Your objective :: The entries are to be given again in full. Every word must match.

Supplied data ::
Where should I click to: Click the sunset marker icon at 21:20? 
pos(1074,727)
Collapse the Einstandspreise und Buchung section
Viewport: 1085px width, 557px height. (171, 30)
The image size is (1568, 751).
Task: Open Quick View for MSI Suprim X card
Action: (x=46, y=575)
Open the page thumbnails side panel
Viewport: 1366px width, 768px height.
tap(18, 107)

Response area ::
Where should I click to: Click the sunset marker icon at 21:20? 
pos(1074,727)
Collapse the Einstandspreise und Buchung section
Viewport: 1085px width, 557px height. (171, 30)
The image size is (1568, 751).
Task: Open Quick View for MSI Suprim X card
Action: (x=46, y=575)
Open the page thumbnails side panel
Viewport: 1366px width, 768px height.
tap(18, 107)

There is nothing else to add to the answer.